▶ Instructions to follow
Each line, starting at the one with "Toggle Severity column sort arrow" and running to the end of the data below, is to be set down again exactly, both ends included; leave pictures out.

▶ The input
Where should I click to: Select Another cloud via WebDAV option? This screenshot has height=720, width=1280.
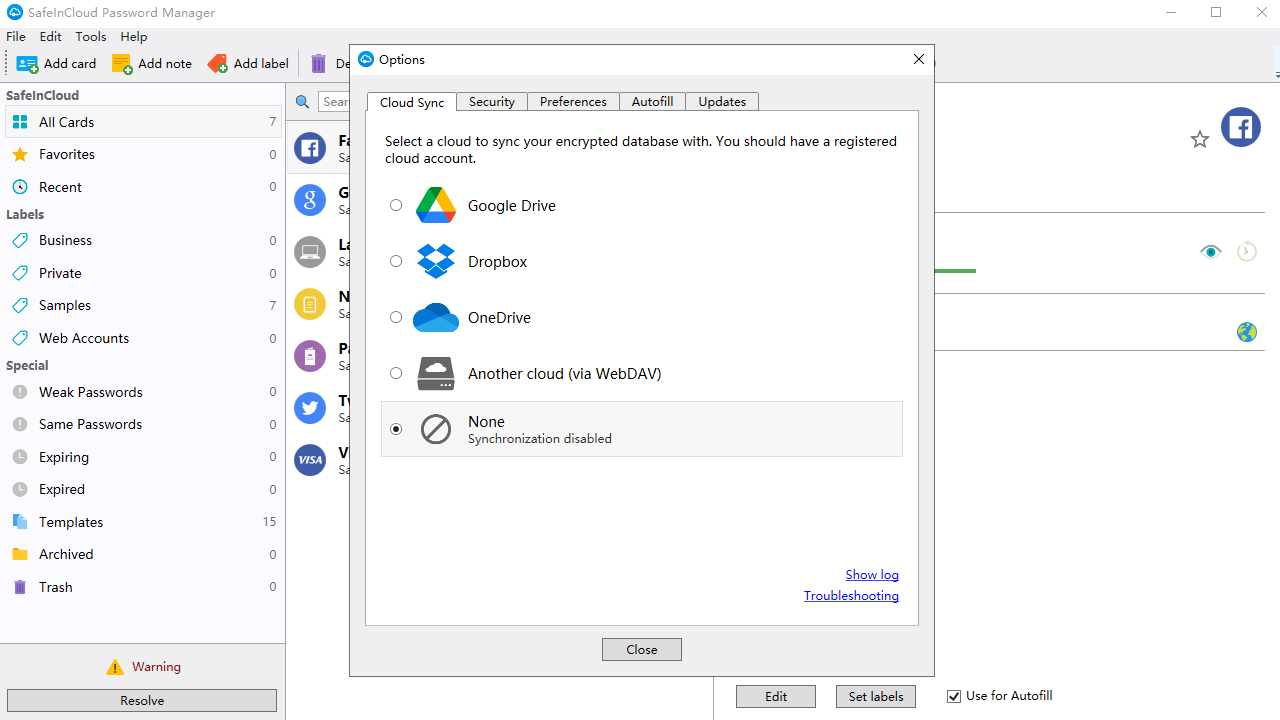[x=395, y=373]

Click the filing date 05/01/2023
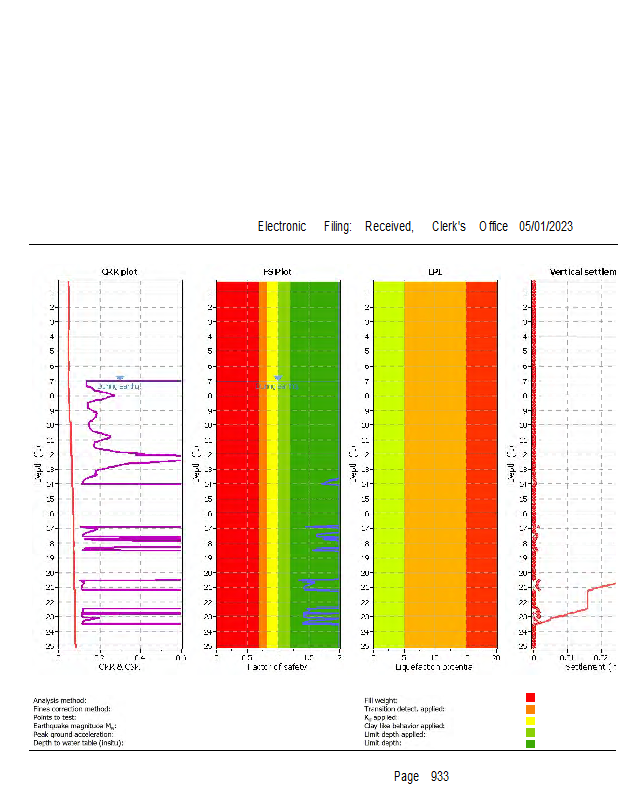click(x=545, y=227)
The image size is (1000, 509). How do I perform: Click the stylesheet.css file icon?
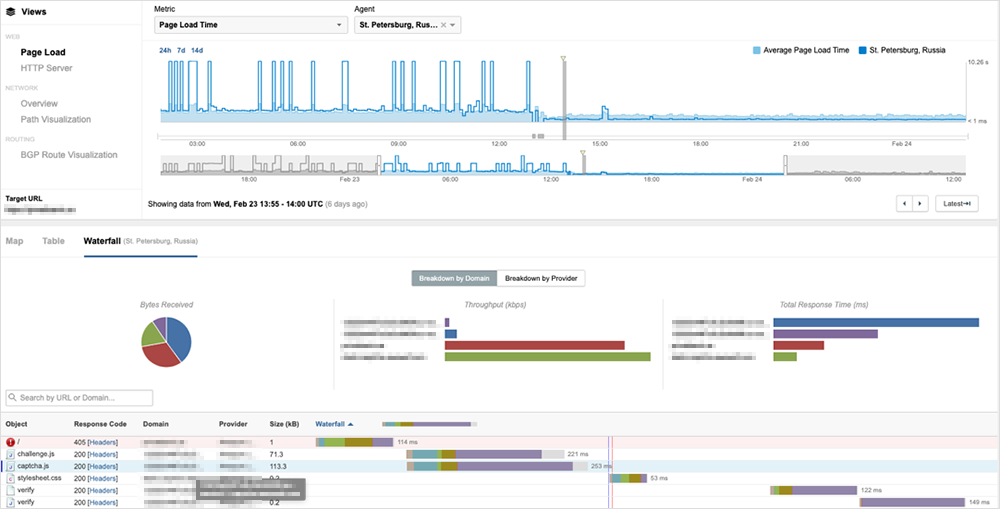(x=10, y=478)
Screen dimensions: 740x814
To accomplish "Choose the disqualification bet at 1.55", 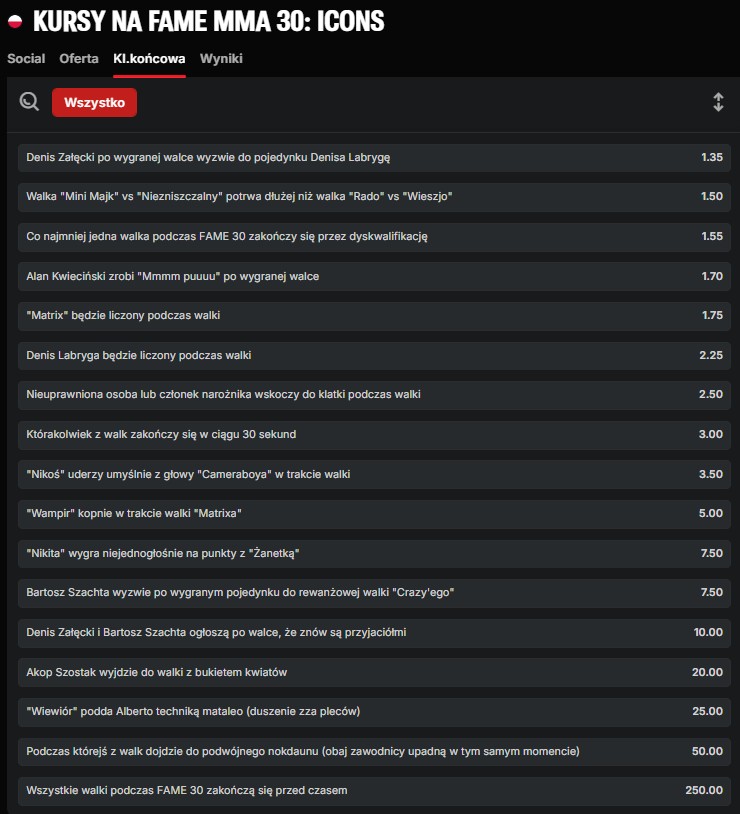I will tap(711, 236).
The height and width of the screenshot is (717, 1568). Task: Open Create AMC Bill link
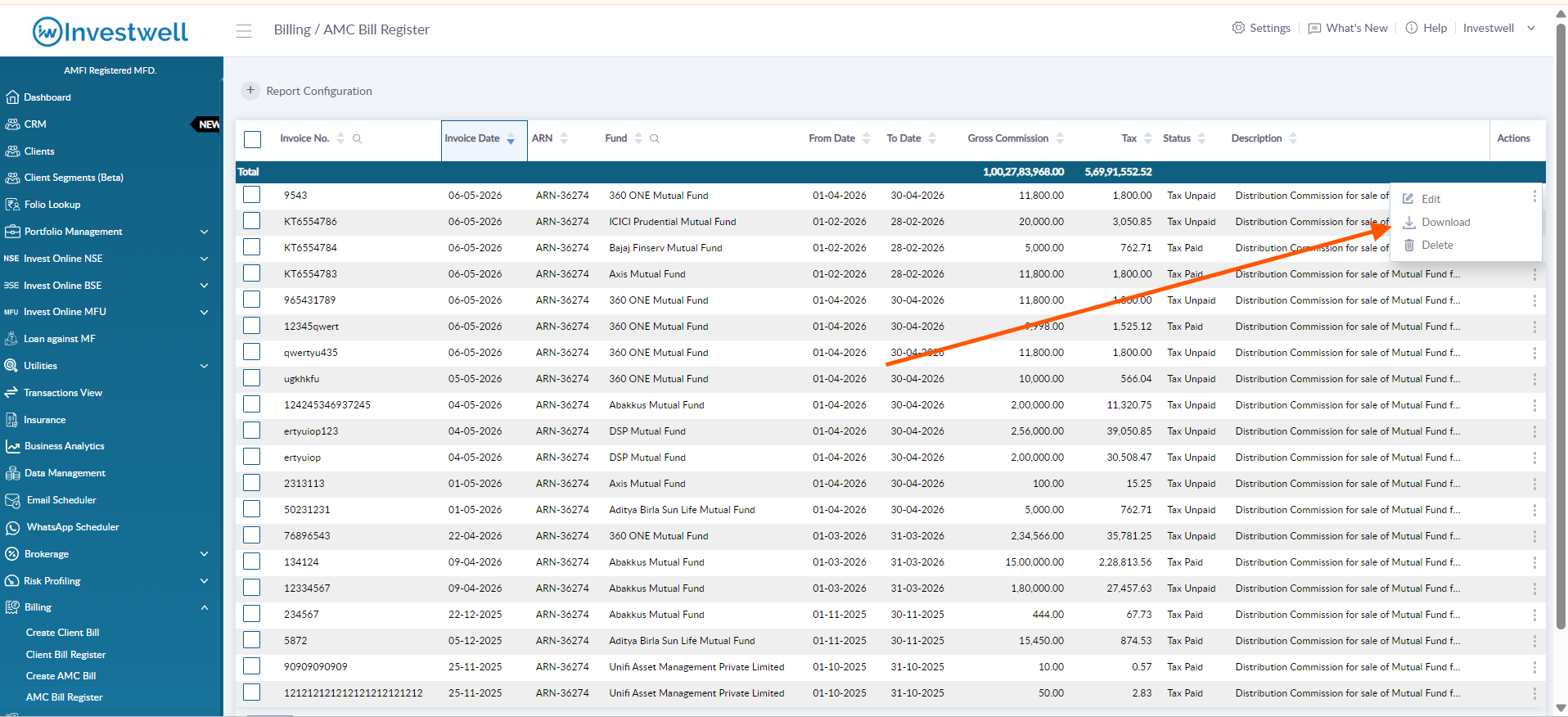(x=61, y=676)
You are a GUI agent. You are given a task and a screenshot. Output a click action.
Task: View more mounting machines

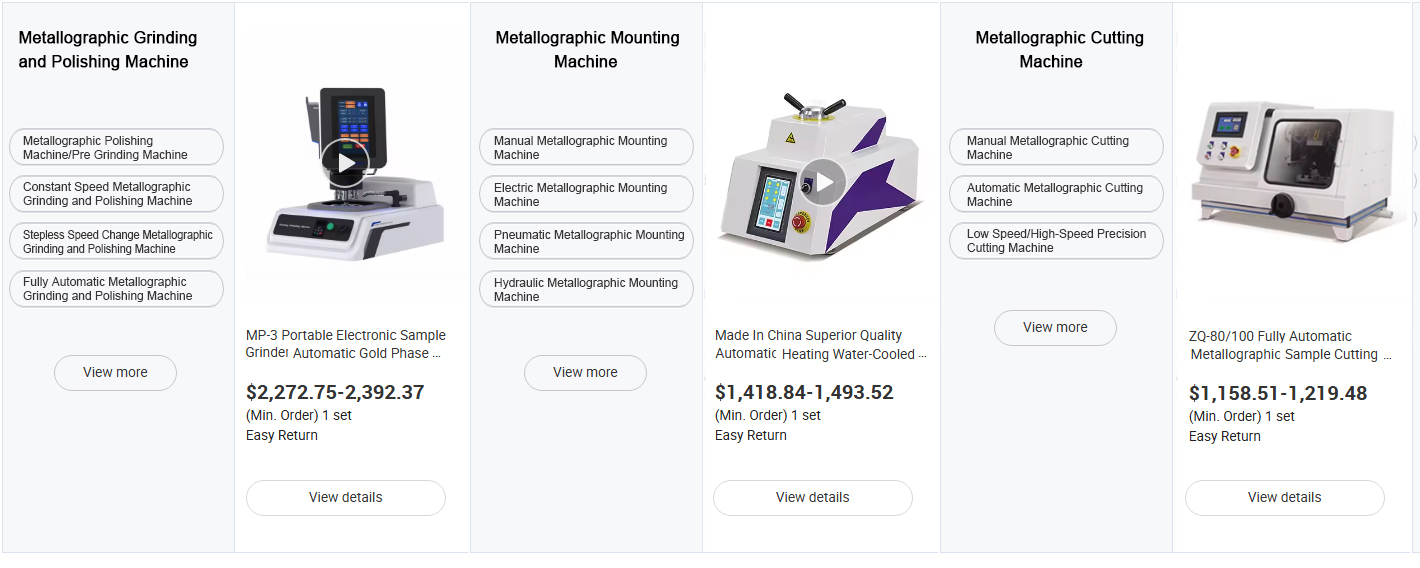point(585,372)
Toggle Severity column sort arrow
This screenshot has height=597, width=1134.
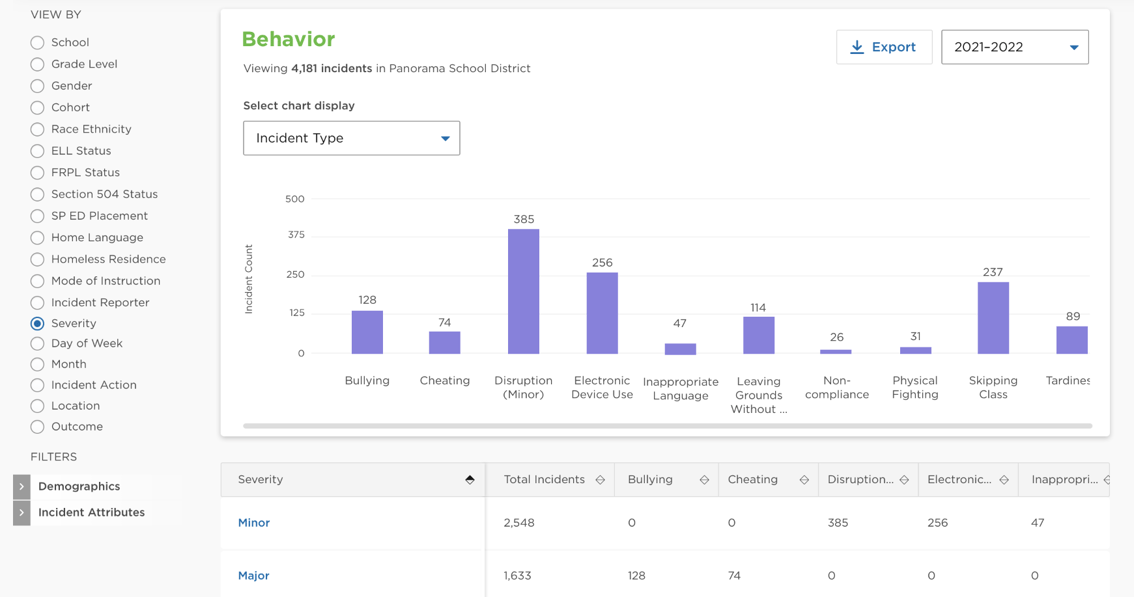pyautogui.click(x=469, y=480)
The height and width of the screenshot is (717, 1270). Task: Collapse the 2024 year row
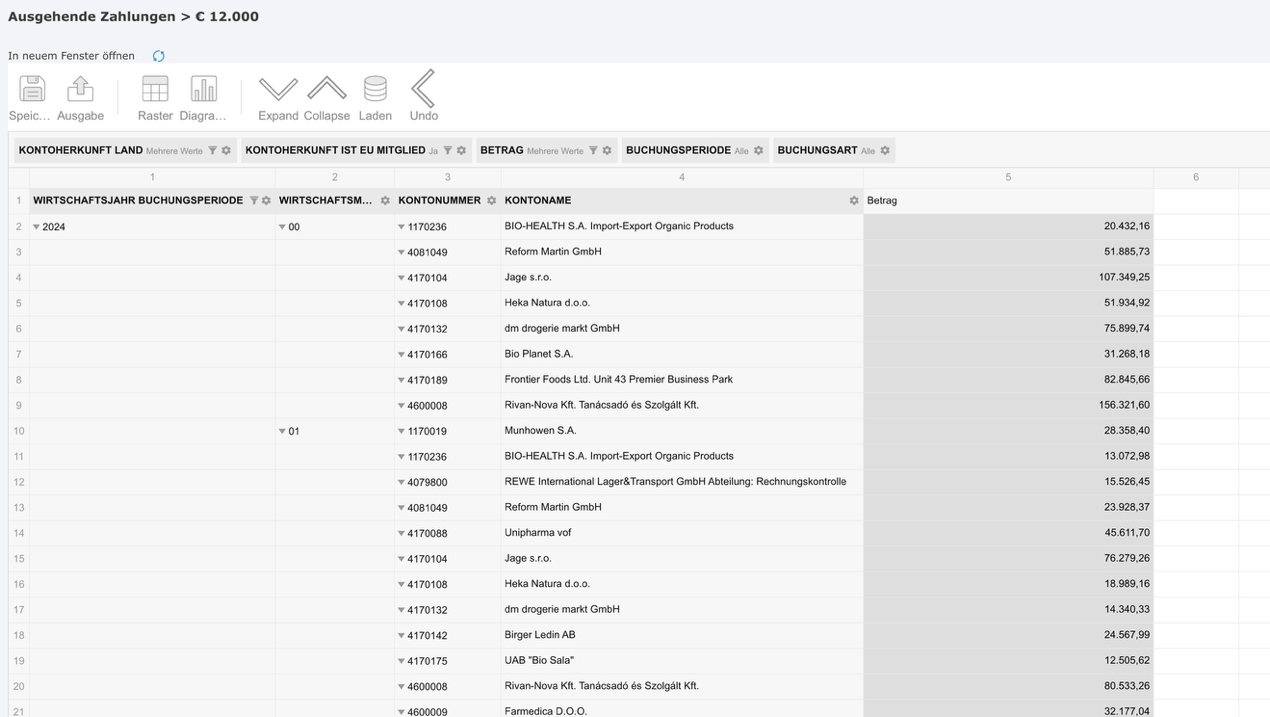[37, 227]
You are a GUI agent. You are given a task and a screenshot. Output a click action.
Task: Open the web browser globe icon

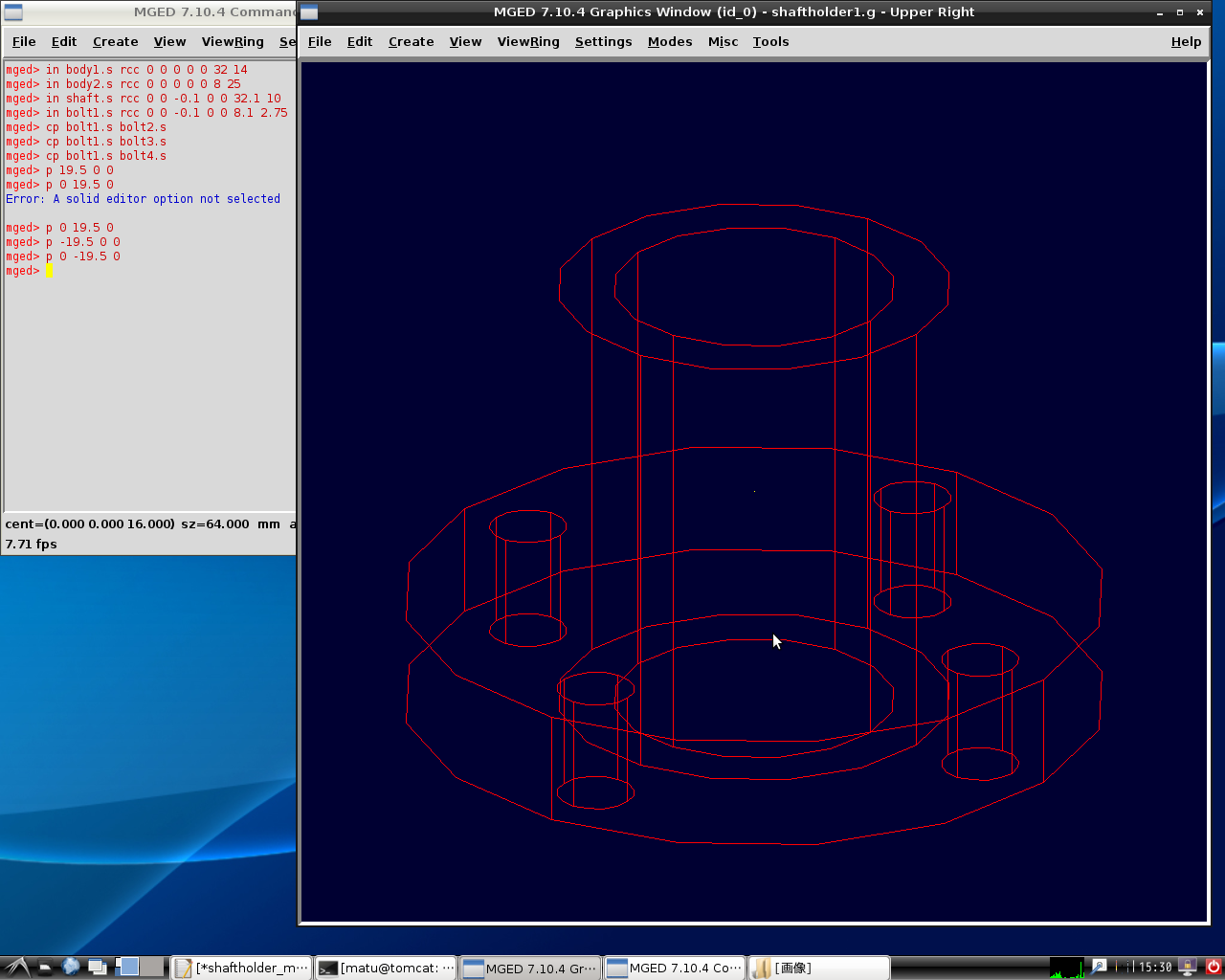71,968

▶ Output of the task
Toggle Severity column sort arrow
This screenshot has height=597, width=1134.
pyautogui.click(x=469, y=480)
The height and width of the screenshot is (717, 1270). Task: Collapse the 2024 year row
[37, 227]
You are a GUI agent. You are given a task and a screenshot. Output a click action.
Task: Open the web browser globe icon

71,968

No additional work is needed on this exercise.